A few years later, I was set straight when I finally heard Bikini Kill’s “New Radio,” and an obsession with all the classic riot grrrl records followed. I always felt sort of ashamed that it took me so long after the fact to figure out what the movement was really about, and I always thought that no matter how personally those records spoke to me, I was missing a vital part of riot grrrl’s message, simply because I wasn’t there when it was actually happening. But I really couldn’t be blamed. I would have loved to have gone to that first Bikini Kill show in Olympia, but I was a little busy with the whole kindergarten thing.

For those of us who weren’t there, Sara Marcus’s recently published Girls to the Front: The True Story of the Riot Grrrl Revolution does a really amazing job of breathing life into that brief moment when riot grrrl actually meant something passionate and specific. It’s such a well-told and surprisingly universal parable about a revolutionary movements that I don’t think to enjoy it you’d have to be particularly invested in feminism, but, thanks to her vivid and passionate language, you probably will be by the time you’re finished reading. For all its evocative historical reenactments of Bikini Kill shows and musings on zine culture, the most significant thing I found about Girls to the Front is that it helped me get over my faux-nostalgia—to accept the fact that I wasn’t there and to understand that that has no bearing on what this music meant to me. Towards the end of the book, Marcus describes Seanna Tully, a late-comer to the riot grrrl scene, looking jealously at the original riot grrrls who had made shrinky dink riot grrrl necklaces at some of the inaugural meetings: “‘I had first generation shrinky dink envy,’” Seanna laughed later, aware of how silly it sounded, but her comment pointed to something real: how easy it is to idealize things that happened in the past, or are happening to somebody else, as more enticing than what you could make out of your own life.”

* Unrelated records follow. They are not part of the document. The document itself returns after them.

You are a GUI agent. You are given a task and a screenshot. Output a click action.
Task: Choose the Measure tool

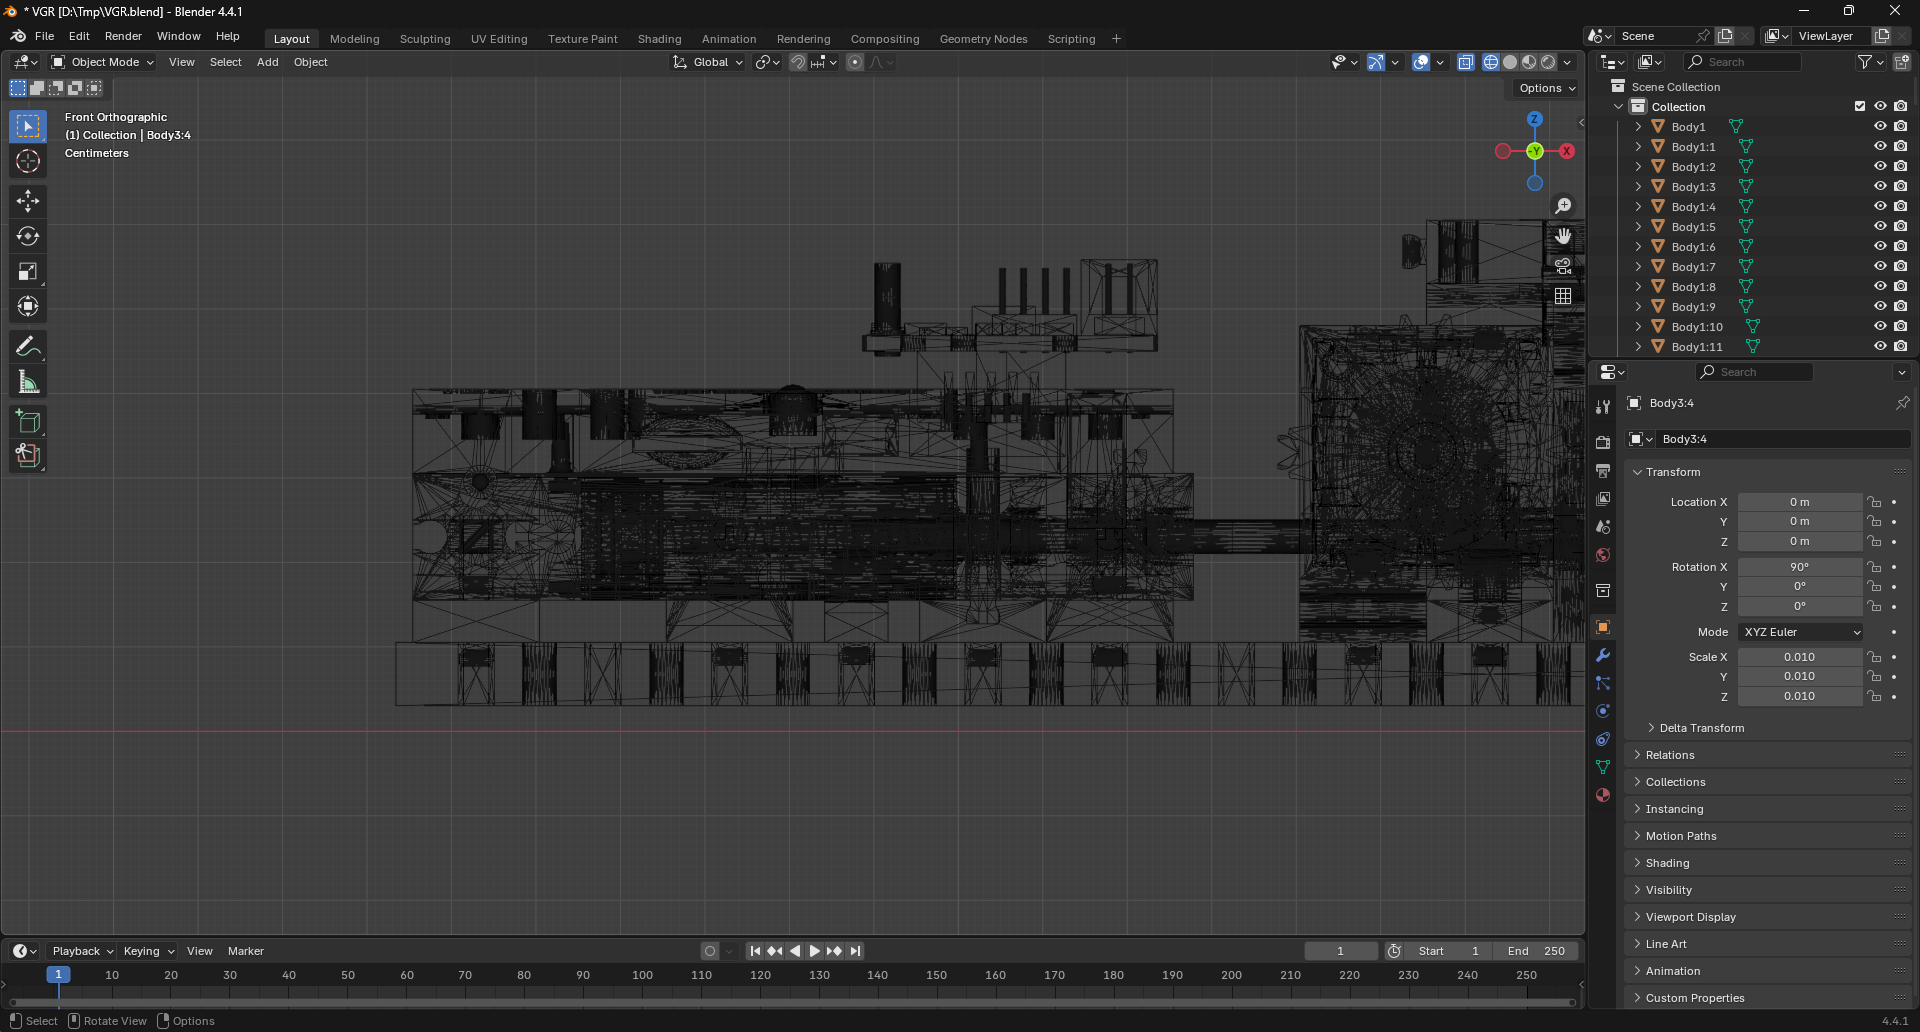(28, 382)
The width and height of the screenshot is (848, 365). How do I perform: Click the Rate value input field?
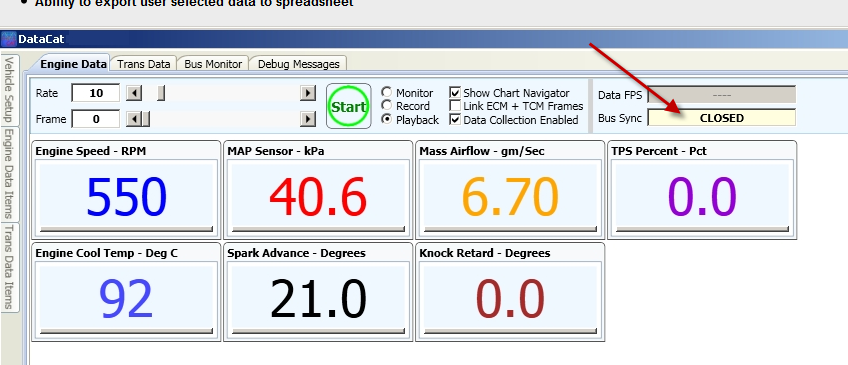[x=96, y=93]
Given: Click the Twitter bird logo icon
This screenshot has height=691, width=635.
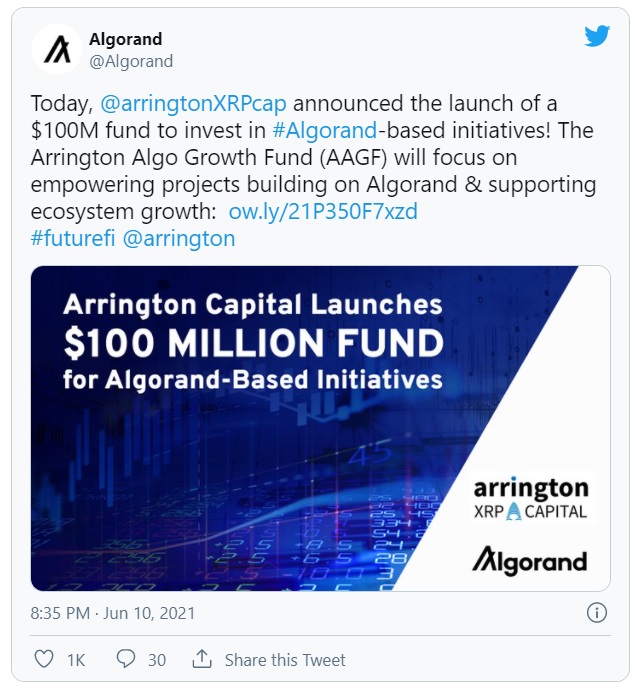Looking at the screenshot, I should pyautogui.click(x=596, y=36).
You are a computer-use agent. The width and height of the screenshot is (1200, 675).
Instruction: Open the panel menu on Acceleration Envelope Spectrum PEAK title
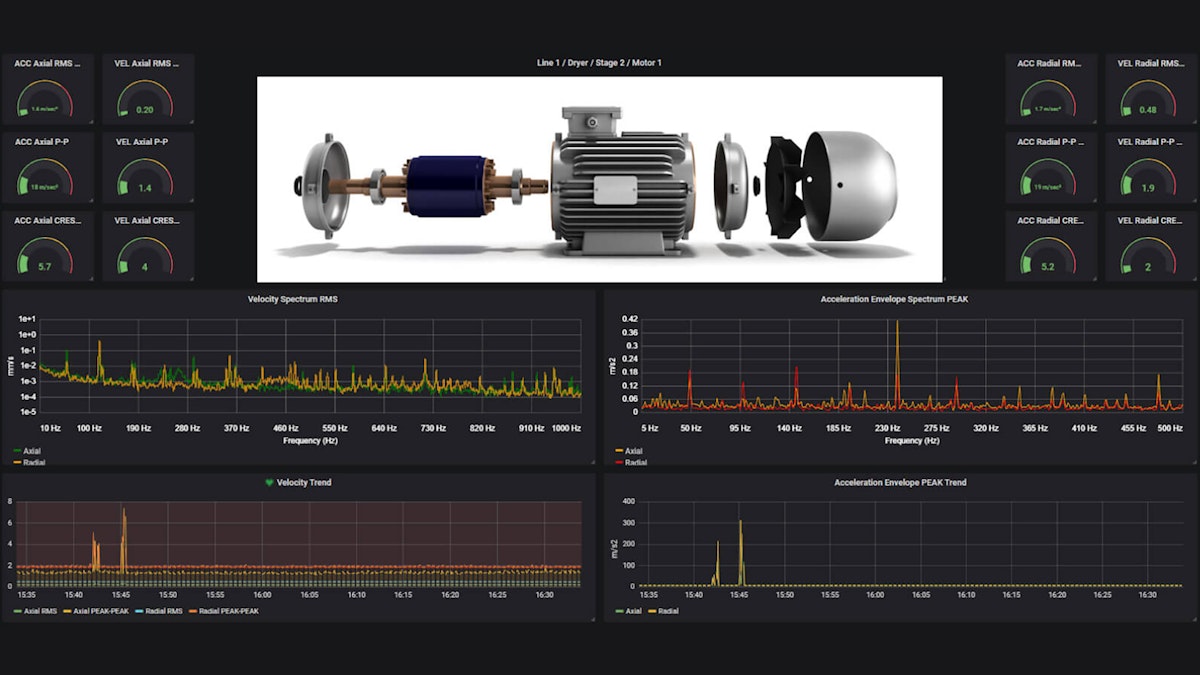coord(894,297)
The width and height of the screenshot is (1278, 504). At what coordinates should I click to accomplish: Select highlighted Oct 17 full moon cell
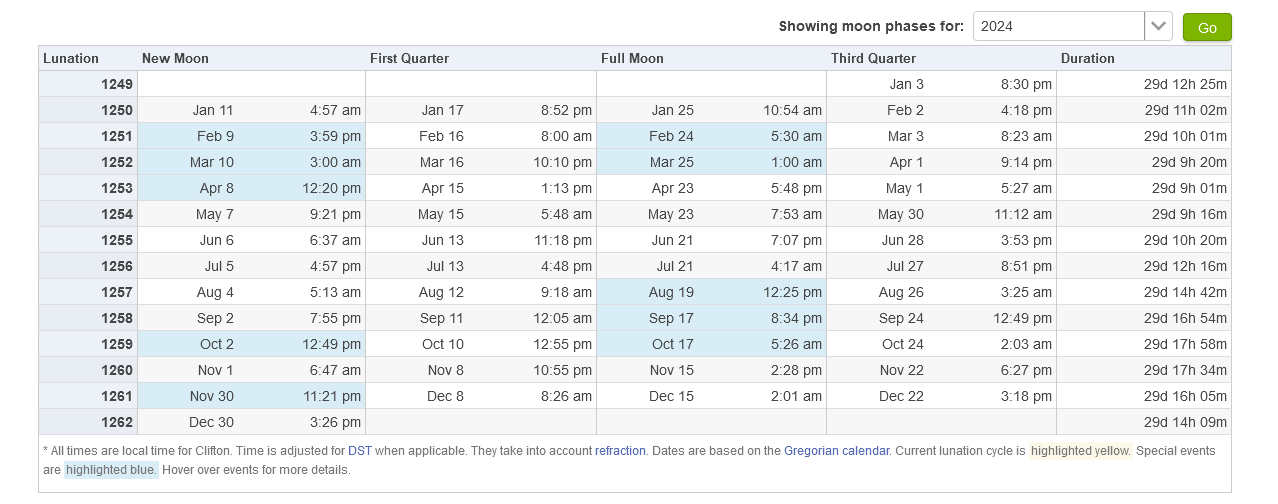pyautogui.click(x=711, y=344)
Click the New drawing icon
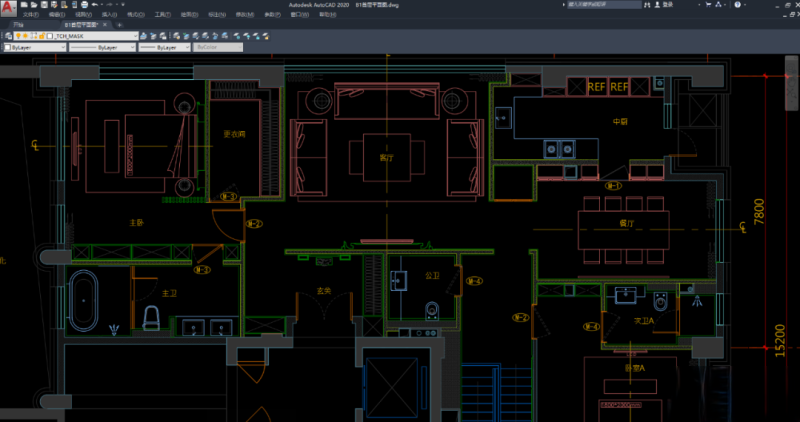This screenshot has height=422, width=800. point(26,4)
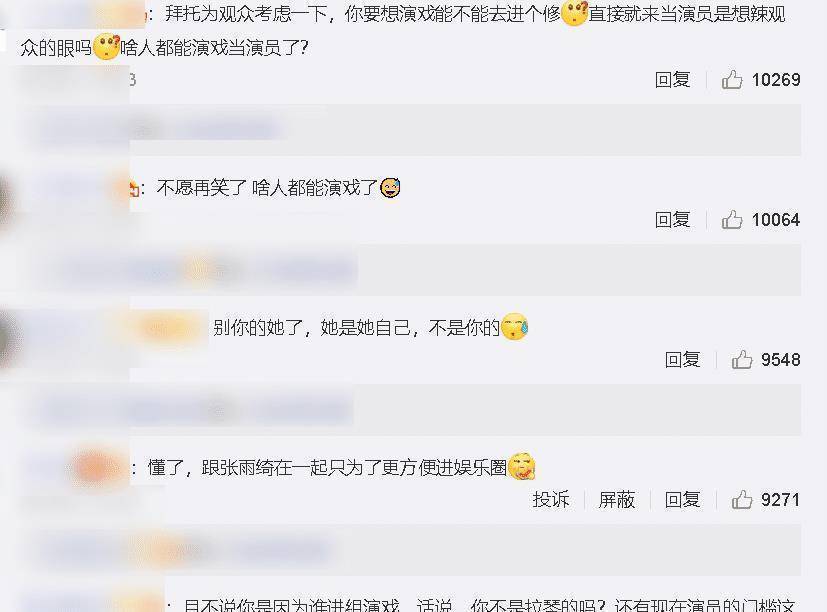Viewport: 827px width, 612px height.
Task: Open the like count 9271
Action: [780, 500]
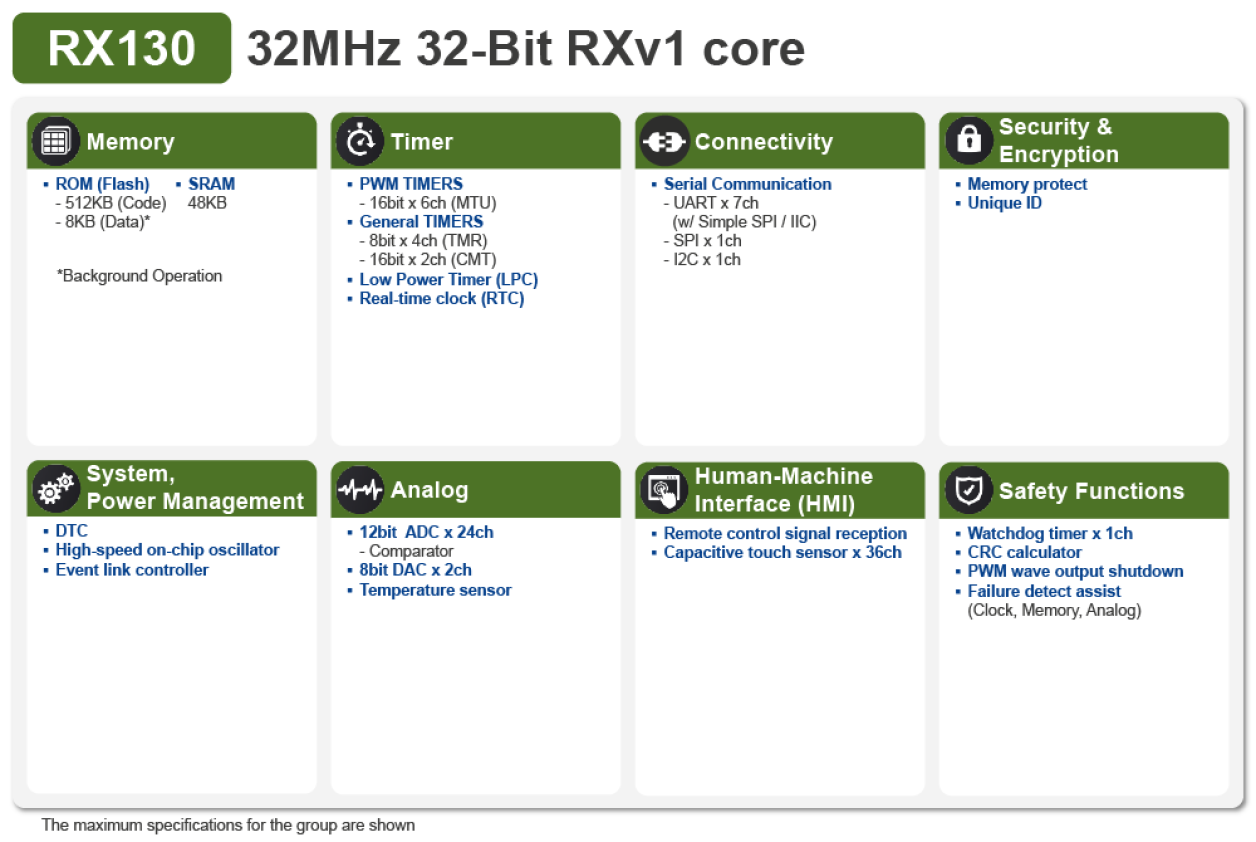Click the Safety Functions header bar
This screenshot has height=842, width=1256.
pyautogui.click(x=1085, y=490)
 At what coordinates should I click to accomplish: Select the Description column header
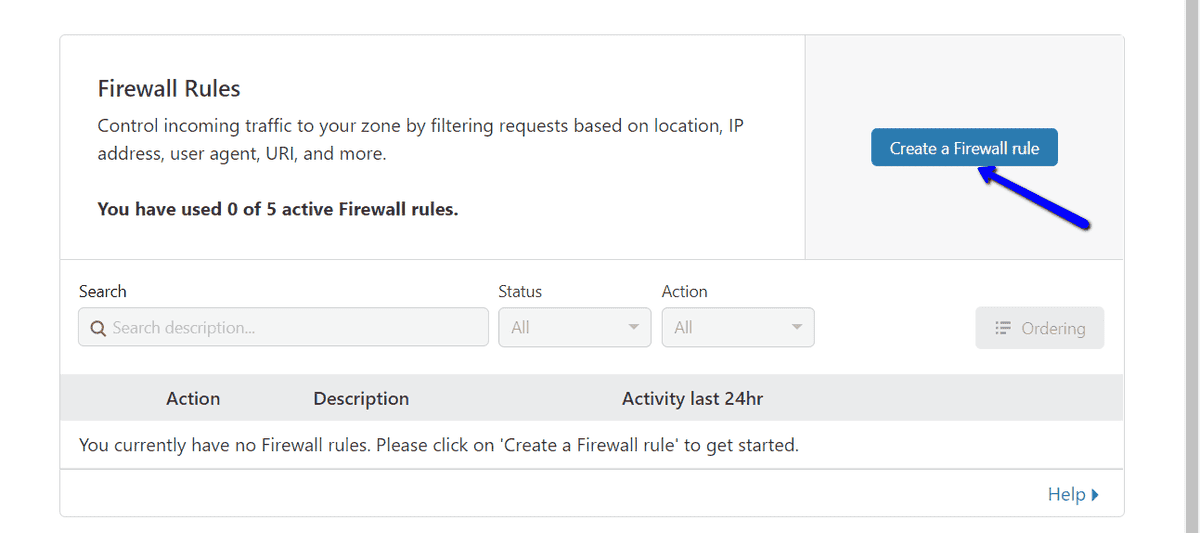[x=361, y=398]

Last week I went to a show in DC celebrating the book’s release; Marcus read from Girls to the Front in between the sets. She didn’t read the passage I quoted above, but I had it in mind all night. Most of the people there were very young, too young to have remembered riot grrrl firsthand, and as she read we sat quietly and paid hallowed respect to other people’s memories. A band called Trophy Wife, a two-piece featuring drummer Katy Otto and guitarist Diane Foglizzo, played after Marcus was finished reading. The two women face each other as they play, the tense energy of their music swarms between them and then, as if becoming too large to be contained, diffuses outward into the surrounding crowd. They are women playing creative, political, meaningful punk music, made of lives lived right now. And they sound nothing like a riot grrrl band.